Correlations of the SEK

The SEK is strongly correlated with its Scandinavian counterparts, the Danish krone (DKK) and the Norwegian krone (NKK). The following chart shows the SEK/USD, DKK/USD, and NOK/USD on one chart; they tend to move together, though at certain times one may be stronger than the others.

Swedish Krona Coins and Bills

Currently, there are one, two, five, and 10 kronor (plural) coins in circulation. In terms of bills, there are 20, 50, 100, 200, 500, and 1,000 kronor bills.10

The E-krona is a digital currency controlled by the Riksbank. It is exchanged through the Swish app. The E-krona hasn’t officially been adopted because cash is still in use in the country. However, in the future, it’s possible that cash payments will be eliminated altogether.

Example of Exchange Rate Conversion Using the Swedish Krona

Assume that the SEK/USD exchange rate is 0.1250. That means it costs $0.1250 to buy one krona. To find how many kronor it takes to buy one U.S. dollar, divide one by the exchange rate: 1 / 0.1250 = 8. It takes eight kronor to buy one USD. This is the rate for the USD/SEK currency pair; notice how the currencies have flipped position.

If the SEK/USD rate moves up to 0.1425, the SEK has increased in value relative to the USD, and the USD has decreased in value relative to the krona. It now costs more USD to buy one krona.

If the rate falls to 0.10, the SEK has decreased in value relative to the USD. It now costs fewer USD to buy one SEK.

Does Sweden Still Use Krona?

The Swedish krona (SEK) is the official currency of Sweden.

Which Countries Have “Krona” Currency?

Krona is the official currency of Sweden. Krona literally means “crown” in Swedish. Other countries also have currencies that are called “crown.” In Norway, the currency unit is known as the krone. In the Czech Republic, the currency unit is called the koruna. In their respective languages, both of these words can be translated as “crown.”

Is Swedish Krona Pegged to Another Currency?

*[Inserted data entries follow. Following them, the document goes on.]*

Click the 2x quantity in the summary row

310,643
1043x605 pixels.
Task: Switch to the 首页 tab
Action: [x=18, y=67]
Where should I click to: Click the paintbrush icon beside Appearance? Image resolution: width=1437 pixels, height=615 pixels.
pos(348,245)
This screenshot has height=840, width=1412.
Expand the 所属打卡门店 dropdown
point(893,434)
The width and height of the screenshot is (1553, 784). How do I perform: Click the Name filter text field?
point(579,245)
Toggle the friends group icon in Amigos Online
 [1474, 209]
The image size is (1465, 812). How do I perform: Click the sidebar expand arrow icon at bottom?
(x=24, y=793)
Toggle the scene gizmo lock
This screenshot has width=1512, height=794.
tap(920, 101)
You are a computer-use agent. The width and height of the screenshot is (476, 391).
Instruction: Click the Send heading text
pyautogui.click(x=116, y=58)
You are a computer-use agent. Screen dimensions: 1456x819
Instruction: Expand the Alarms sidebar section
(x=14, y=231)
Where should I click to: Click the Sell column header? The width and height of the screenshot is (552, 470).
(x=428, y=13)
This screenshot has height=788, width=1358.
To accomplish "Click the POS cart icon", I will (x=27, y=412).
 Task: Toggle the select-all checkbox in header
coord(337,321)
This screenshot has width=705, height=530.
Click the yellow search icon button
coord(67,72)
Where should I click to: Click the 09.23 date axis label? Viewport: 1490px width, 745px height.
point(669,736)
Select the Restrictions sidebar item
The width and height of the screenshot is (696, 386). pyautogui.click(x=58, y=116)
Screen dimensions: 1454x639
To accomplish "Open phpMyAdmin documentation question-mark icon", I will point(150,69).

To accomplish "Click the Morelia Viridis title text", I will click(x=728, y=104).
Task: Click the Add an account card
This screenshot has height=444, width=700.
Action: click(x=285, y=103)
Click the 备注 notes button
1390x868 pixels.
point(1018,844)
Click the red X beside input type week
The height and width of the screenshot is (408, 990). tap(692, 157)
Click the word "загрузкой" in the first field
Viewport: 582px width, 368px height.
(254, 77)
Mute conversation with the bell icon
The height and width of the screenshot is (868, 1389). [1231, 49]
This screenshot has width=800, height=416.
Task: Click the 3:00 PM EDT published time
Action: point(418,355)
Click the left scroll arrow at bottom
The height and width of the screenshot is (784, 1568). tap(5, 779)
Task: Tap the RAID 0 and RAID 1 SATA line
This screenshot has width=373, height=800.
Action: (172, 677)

Since autumn 1992, the exchange rate for the Swedish krona has been floating.4 In 1939, a few days before the start of WWII, Sweden had pegged the krona to the U.S. dollar.1

How Can One Redeem Old Swedish Krona Currency?

The Riksbank (the Central Bank of Sweden) offers an application process for the redemption of all invalid Swedish banknotes, regardless of their age.13

SEK is the currency code for the Swedish krona, the official currency for the country of Sweden.